Both sets of locks were busy with traffic. Most of the boats are painted a dull, almost military green with some having wheelhouses aft and others with forward wheelhouses, but all have impeccably tidy living quarters. A power barge with a bright blue wheelhouse and a full load of new bricks stood out from the others as it entered the lock chamber. A little boy tottered around the deck and up onto the cargo. His father, Chai Hai Jian, kept a wary eye on him and explained that the 35 by 6.6-metre boat was carrying a 300-tonne cargo and was powered by a single 164kW engine. Such a vessel, Mr Chai explained, would cost about 400,000 Yuan to buy and had earned him and his wife about 100,000 Yuan in 2008. This year rates were down but in the first four months of 2009 the boat had managed to earn 35,000 Yuan. To maintain this level of income the owner/operator would run continuously for 350 days per year. Margins are tight on the Grand Canal.
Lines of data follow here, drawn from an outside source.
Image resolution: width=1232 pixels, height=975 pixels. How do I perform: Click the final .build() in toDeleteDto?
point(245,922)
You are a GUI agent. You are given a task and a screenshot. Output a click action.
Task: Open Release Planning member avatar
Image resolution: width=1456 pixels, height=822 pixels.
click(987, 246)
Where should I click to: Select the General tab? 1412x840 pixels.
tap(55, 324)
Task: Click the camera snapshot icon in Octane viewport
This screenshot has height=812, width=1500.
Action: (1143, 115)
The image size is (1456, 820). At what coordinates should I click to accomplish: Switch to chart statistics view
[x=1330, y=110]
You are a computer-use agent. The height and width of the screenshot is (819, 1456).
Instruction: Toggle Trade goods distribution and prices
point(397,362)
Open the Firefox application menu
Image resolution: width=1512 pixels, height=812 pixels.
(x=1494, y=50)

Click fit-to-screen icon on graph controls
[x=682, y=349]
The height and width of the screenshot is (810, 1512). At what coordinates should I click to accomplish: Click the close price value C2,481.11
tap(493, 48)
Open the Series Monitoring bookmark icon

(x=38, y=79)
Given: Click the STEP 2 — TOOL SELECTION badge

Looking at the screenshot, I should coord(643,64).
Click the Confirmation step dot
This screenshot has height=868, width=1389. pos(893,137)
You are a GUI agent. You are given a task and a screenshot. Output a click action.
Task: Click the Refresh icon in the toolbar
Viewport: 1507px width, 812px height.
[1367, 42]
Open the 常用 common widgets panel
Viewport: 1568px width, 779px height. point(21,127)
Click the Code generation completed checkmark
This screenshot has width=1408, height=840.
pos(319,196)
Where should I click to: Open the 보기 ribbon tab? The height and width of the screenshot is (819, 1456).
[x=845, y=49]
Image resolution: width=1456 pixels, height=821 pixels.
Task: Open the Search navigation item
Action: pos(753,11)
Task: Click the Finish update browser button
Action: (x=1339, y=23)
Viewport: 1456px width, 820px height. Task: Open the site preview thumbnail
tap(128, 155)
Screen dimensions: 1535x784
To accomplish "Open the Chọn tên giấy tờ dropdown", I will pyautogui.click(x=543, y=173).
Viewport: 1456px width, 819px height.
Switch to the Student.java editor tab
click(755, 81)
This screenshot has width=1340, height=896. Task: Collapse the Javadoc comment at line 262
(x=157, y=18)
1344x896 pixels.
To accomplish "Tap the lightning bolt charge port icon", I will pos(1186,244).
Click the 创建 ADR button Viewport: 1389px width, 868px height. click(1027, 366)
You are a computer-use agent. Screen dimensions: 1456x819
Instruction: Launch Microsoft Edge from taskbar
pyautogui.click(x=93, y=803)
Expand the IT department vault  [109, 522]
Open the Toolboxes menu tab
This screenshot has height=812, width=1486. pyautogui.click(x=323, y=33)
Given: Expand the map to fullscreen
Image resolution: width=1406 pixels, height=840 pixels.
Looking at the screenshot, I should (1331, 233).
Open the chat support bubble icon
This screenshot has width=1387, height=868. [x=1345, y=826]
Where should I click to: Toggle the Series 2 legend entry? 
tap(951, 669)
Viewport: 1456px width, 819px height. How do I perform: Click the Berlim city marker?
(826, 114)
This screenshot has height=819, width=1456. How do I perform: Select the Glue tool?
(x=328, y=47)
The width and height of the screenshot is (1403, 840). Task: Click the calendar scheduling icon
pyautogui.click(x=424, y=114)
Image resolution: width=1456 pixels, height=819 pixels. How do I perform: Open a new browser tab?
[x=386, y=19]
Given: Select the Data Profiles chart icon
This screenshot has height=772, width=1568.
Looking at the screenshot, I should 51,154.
Entry into the Yangtze River gives the canal vessels access up and down the river to a huge territory. For those that cross the river and re-enter the canal on the north side near the city of Yangzhou, there are reportedly another 400 kilometres of canal navigable to the larger canal boats. But first they must pass through another lock that in late April of 2009 would raise them two metres from the river's level. One of the power barges getting the lift was a 45 by nine-metre craft with an 850-tonne cargo on board that took the draught down to five metres. The bargeman explained that he would be able to pass up through the canal with this draught but in the dry season this section of the canal was limited to a 4.6-metre draught. We were told that in the next 400 kilometres there are ten lift locks each raising the barges about three metres for a total lift of 30 metres.
Also in the locks was a 205kW tug with ten barges in tow and accompanied by an open 30kW assist boat. Each of the barges was 40 by eight metres and carried about 700 tonnes each. The replacement cost of the tug was reported to be about 500,000 Yuan while a barge could be purchased for about 400,000 Yuan.
A typical crew on a powered barge will be a husband and wife although grandfathers and children are often on board for shorter or longer periods. This is very much a family business and adult children will often serve an apprenticeship before taking on their own vessel. There seems to be a mix of owner-operators and those who operate for absentee owners. It is very much a way of life for the families. Owner Zou Hong Xi, who was coming through the locks with his wife on their 47 by 8.8-metre power barge explained that he and his wife take time off only for the annual ten-day spring festival. Their boat with its 750-tonne cargo was one of a minority of vessels that has twin engines. In this case a pair of 112kW diesels. These modest power plants allow the vessel to cruise at 13 kilometres per hour.
The locks at Yangzhou were busy with lines of vessels waiting to pay the 0.6 Yuan per tonne to pass through the lock. The growth of traffic is such that a third lock was under construction alongside the two existing locks. It is tempting to speculate on eventualities should China continue to upgrade the Grand Canal and its related infrastructure. At what point will investors see an advantage of finishing some of the larger 110 and 135-metre inland waterway hulls currently built in China for export to Europe for completion? Would the increased cargo capacities be justified by the increased capital cost of such vessels? It seems likely that, in spite of China's growing highway and rail road infrastructure, the foresight of the emperors who built the Grand Canal 1,500 years ago is as relevant in modern China as it was in ancient China.